When I was a full-time State Farm agency "owner", I made only 20% on most term and 30% on most perm. All was paid "as-earned"... I became a SF agent because I was buying into a "system" (what a joke).
30% with advances to someone that is new to the industry is not that horrible when you take that SF joke into consideration. Especially considering the support system and mentorship - there is a price for that. What good is an 80% contract for a new person if they don't know anything or how to sell? 80% of nothing is nothing.

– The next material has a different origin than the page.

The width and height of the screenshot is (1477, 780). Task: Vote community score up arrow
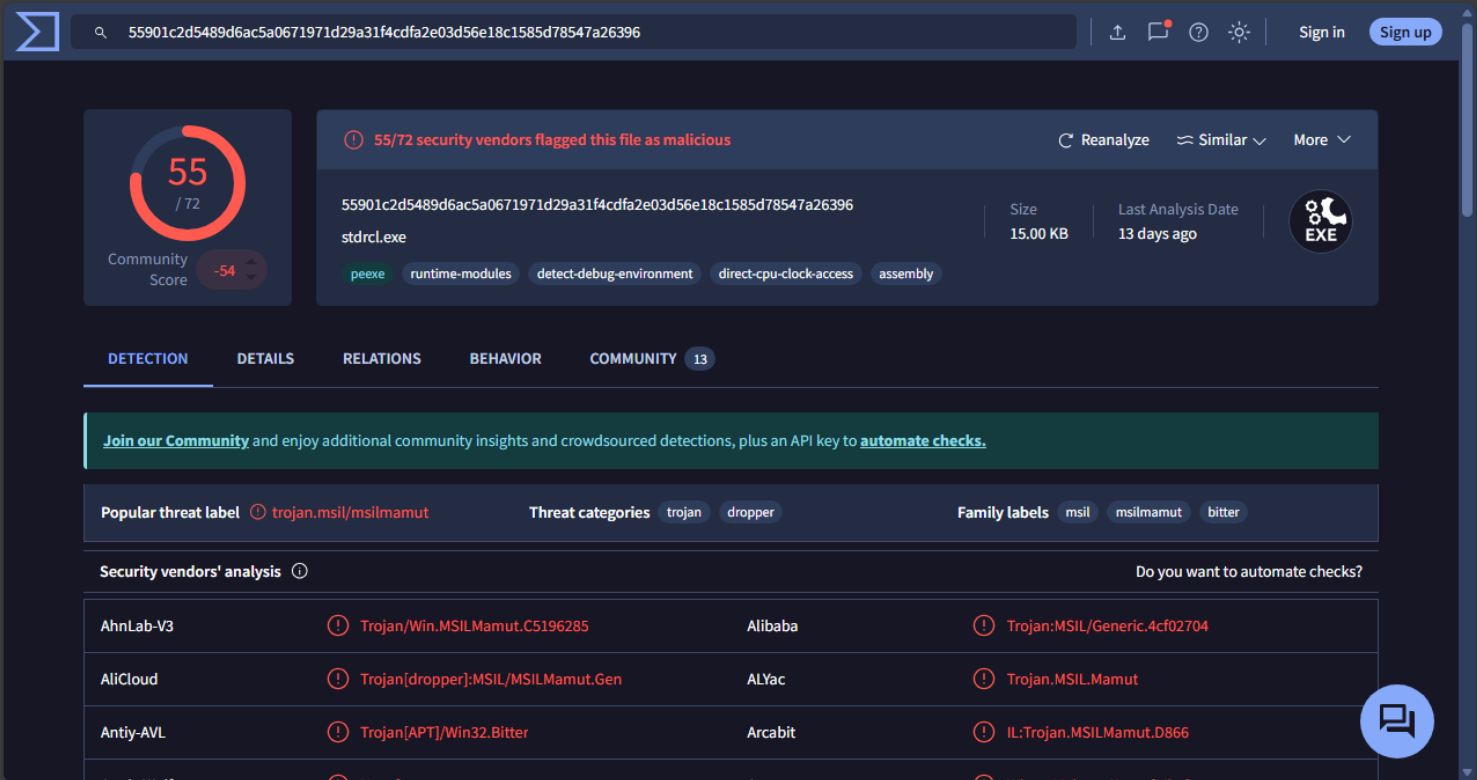(252, 263)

I'm not sure if WFG will place experienced people at a more reasonable contract....
I'm not saying to go out and join WFG, but anytime you join a company with a system, you are not going to get paid what you would if you were 100% "on your own". I don't know what New York Life or Mass Mutual agents make, but I can certainly guess they are not making 80%-100% on first year premium either...
True, they don't. Last I recall, MassMutual paid 45% on term and 55% on permanent whole life plans based on commissionable premium. (That's overly simplistic as I also seem to recall that MassMutual's compensation guide was about 100 pages long. Same thing for the broker agreement too.)
However, these companies will have plenty of other benefit programs, bonuses, non-qualified deferred comp plans, marketing allowances, certain expense reimbursements, etc., that would SEEM to make up the difference. (But you'd have to SPEND money in order to get it reimbursed back to you.)
The way I look at it would be that you could either earn 50% in cash and let the company determine how to give you the other 50%... or you can earn 100% and you determine it all.